▶ **TEXT BLOCK**
[SOLVED]Installing driver and compiling kernel - educating needed :)

I am currently involved in a project where I must interact with a USB analyser device. To do this I need to 1) install the driver on the Jetson TX1 and 2) use the libraries provided to interface with the device. The manufacturer has provided a .c file and a Makefile to generate the driver .ko file as well as the .cpp and .h files to create the library .so file. My coding experience has been primarily creating GUIs in C++ (Qt), and my Linux knowledge is rapidly increasing while being on the project, however is still minimal.

I am just struggling to formulate and summarize the information I’ve found from many sources. I am aiming to better my understanding of the processes required for this to work. Below are some things I am struggling with:

  1. To install the driver on my virtual box 64-bit Ubuntu I would just run ‘make’ and the .ko file is created and it’s added to /lib/modules, a line is added to the etc/modules folder and the device is good to go. It is my understanding that since the user space is 32-bit and the kernel is 64-bit, I cannot compile the driver on the Jetson tx1. I don’t exactly understand this 32/64 bit situation, could someone explain this?

  2. Now, it was very easy to install it on Ubuntu 64-bit, but I see it gets a whole lot harder for the tx1. I have read that I need to compile the tx1 kernel (i.e. OS?) using another Linux system. Now, I haven’t really attempted it yet, but once you have a compiled tx1 kernel, where does the implementation/compiling of the driver come about? Is the result of this cross-compiling a .ko file that can go directly to the Jetson?

Any help would be appreciated. Please, please forgive my ignorance. Thanks :)

I’m also learning about this stuff too but I can relate some of my experience with building kernel modules on the TX1. I found that I could build and install kernel modules on the TX1 itself (no need for a cross compiler). Here is how I did it, perhaps someone more experienced then me can help refine this.

▶ **STATED TASK**
Can you quote the Jetson TX1 driver thread from "1. To install" to "someone explain this?"? None of the lines play any part here.

▶ **DATA SEGMENT**
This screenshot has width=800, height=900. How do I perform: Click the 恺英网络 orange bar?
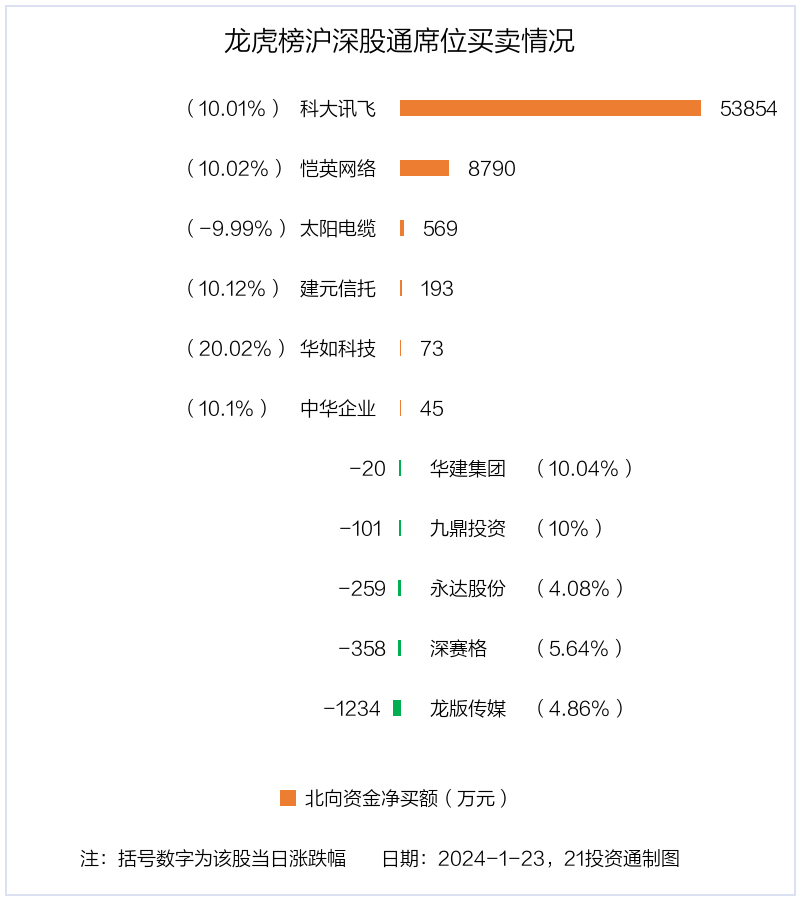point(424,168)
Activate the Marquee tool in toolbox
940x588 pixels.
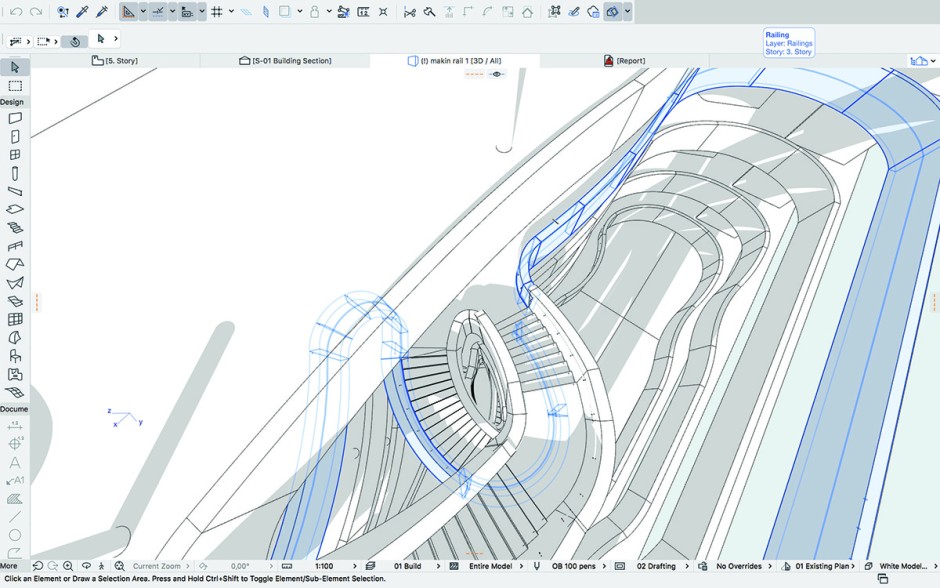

▶ **TASK OUTPUT**
1. To install the driver on my virtual box 64-bit Ubuntu I would just run ‘make’ and the .ko file is created and it’s added to /lib/modules, a line is added to the etc/modules folder and the device is good to go. It is my understanding that since the user space is 32-bit and the kernel is 64-bit, I cannot compile the driver on the Jetson tx1. I don’t exactly understand this 32/64 bit situation, could someone explain this?